No one wants to waste time on someone who isn't interested in them, and you'd think that people you're talking to on a dating app or site are eager to meet and go on a date, but it's not always the case even though they're the same site as you are. It seems like with the growing popularity of dating apps and sites, people's behavior toward potential matches/partners/hookups has only gotten stranger. Take ghosting, for instance. The idea that you could magically disappear on someone without ever having to deal with the repercussions of your actions was relatively unheard of before we started looking for people on our smartphones. You think that would fly back in the day when most people lived in small communities where everyone knew each other's business? Absolutely not. Ghosts would have been taken by a village mob, calling for a witch trial.
That's how history worked, right?
Now, unfortunately, such is the way of life. But even more confusing than your average ghost is the virtual pen pal. You may have encountered them out in the wild: You seem to hit it off, you're talking pretty consistently, and the next logical step would be to plan a date. And yet, that never seems to be addressed, no matter how many hints you drop or plans you've tried to make. Don't feel bad about it. People are on dating sites for all sorts of reasons, one being that they're just looking for someone to talk to. So here are the best ways to tell the person you're talking with has no intention of taking it to the next level.
1. You've Been Talking On An App/Site For Weeks
I've been told before that if the person you're talking to doesn't invite you for a drink within three exchanges, they aren't cutting to the chase quick enough. While I'm not one to get things moving that quickly — I'd like to speak with you a bit first to make sure we have some things in common, and going out with you won't be completely awkward — there is some truth to not spending too much time talking online. Like I said, for your own piece of mind it's nice to get to know someone a bit first, and be somewhat sure you feel comfortable meeting them. But once you've established that you're interested (maybe after a few days of talking, or so), it's time to finally do something about it. Someone who is content to talk to you on the site and makes no moves to ask you out or pick up on your signals to do so isn't looking to go out with you for whatever reason. Serious pen pal red flag.
2. If You Progress To Text, There's Still No Talk Of Hanging Out
It's usually a good sign when you finally move off of the site and you start texting each other. That's usually the way I let someone know I'm seriously considering meeting them (or else, why bother?). But if you're finding that even texting them doesn't yield any discussions about meeting up, they've pen pal-zoned you.
Is that even a thing? If not, I'm making it a thing right now. Pen that one down, and please include my bad pun.

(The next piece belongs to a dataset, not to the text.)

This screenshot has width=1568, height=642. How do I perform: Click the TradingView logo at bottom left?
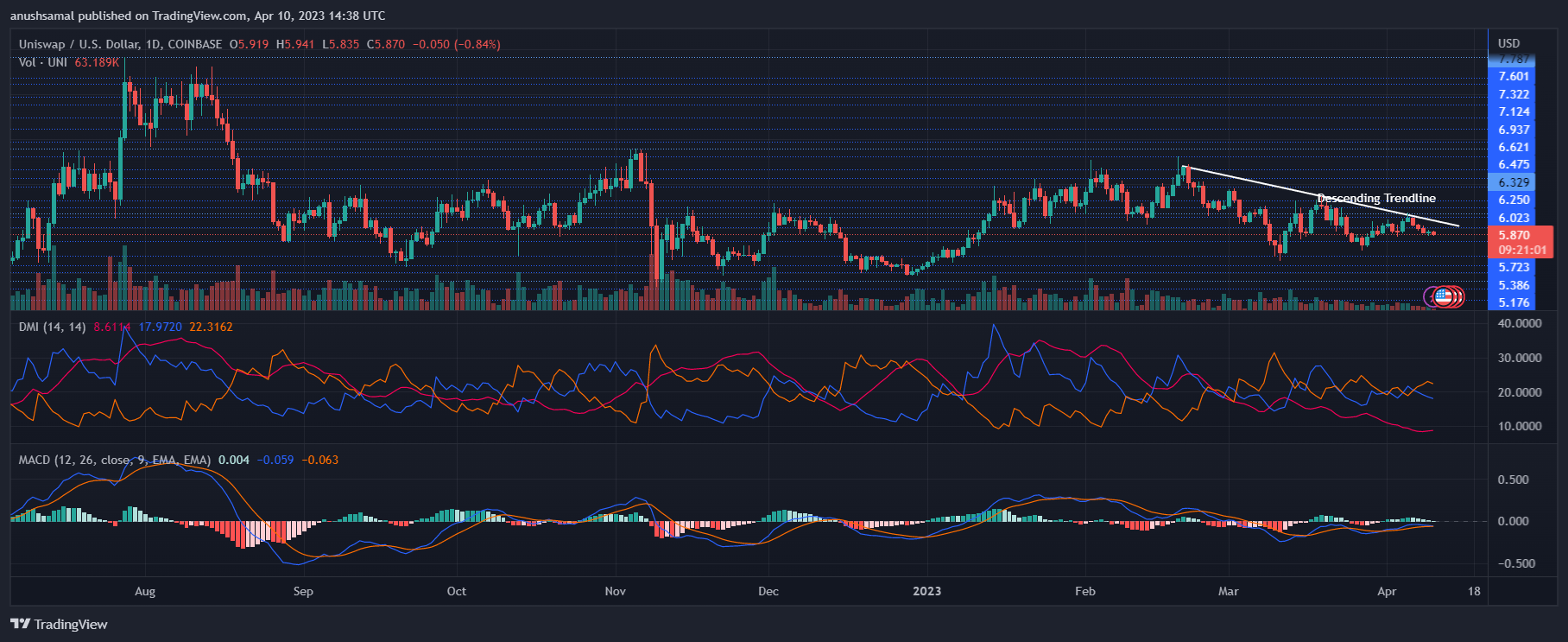(x=59, y=624)
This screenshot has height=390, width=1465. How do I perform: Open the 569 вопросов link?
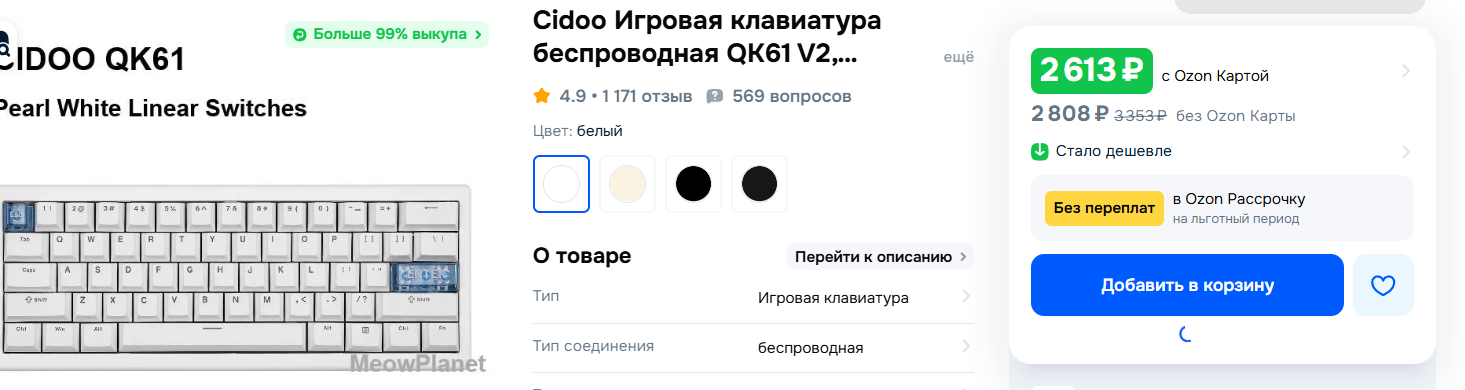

3. They're Quick To Make Excuses
I had this happen with me a while back with a guy I was talking to on Tnder. He was fine to text me, and even Snapchat me cute pictures of his dog, but every time I tried to hang out he'd make excuses. Yes, he was in law school, but I'm a firm believer that if someone wants to see you, they'll make time for you. And for whatever reason, this guy just really didn't want to meet in person, no matter how many hours we spent chatting it up.
4. They Live No Where Near You
This is a huge red flag. If you get messaged by a person on OKCupid or even Tinder, and they live no where near you, chances are they want a pen pal, and usually of the sexting variety. It could be true that he/she is excited about the prospect of getting to know someone from a different place, but the point of most dating sites is to foster real-life connections. You know, in person. And if that's not really a possibility, what's the point of even starting something with someone?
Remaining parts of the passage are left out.